=== WORK ORDER ===
Only lines holding the word "width" are wanted from the records; copy all of them.

=== SOURCE INFORMATION ===
*** Begin section ***

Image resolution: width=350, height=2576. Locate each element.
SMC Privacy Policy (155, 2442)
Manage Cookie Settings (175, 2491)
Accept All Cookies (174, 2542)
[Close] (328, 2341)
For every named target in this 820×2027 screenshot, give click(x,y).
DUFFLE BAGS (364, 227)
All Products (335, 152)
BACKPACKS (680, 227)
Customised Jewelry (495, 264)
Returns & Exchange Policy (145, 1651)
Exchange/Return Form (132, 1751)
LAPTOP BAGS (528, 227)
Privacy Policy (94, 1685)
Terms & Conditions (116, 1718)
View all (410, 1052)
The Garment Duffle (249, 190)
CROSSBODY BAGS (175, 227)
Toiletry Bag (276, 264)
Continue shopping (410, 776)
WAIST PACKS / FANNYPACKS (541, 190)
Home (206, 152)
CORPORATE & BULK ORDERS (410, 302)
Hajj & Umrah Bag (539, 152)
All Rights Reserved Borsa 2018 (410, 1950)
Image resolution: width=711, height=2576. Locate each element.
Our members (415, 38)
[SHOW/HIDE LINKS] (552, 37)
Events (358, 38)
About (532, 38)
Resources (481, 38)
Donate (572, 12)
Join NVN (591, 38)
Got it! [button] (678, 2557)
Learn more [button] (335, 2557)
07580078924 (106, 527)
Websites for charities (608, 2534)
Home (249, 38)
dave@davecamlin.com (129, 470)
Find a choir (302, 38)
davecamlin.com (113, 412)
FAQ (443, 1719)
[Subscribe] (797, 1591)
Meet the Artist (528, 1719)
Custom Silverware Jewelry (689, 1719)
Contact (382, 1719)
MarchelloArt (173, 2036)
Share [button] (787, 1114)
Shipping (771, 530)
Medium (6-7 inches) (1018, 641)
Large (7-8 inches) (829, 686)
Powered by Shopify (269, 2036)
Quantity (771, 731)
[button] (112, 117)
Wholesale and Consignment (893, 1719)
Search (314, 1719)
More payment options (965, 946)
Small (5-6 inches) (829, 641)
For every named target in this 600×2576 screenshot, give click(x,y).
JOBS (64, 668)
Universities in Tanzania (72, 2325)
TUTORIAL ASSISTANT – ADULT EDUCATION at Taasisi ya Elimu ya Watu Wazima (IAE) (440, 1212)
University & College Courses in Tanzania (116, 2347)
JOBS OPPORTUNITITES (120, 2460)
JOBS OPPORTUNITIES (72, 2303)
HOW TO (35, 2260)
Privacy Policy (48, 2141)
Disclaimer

*** End section ***

=== SOLUTION TO THE PROBLEM ===
Image resolution: width=350, height=2576. Locate each element.
Image resolution: width=711, height=2576. Locate each element.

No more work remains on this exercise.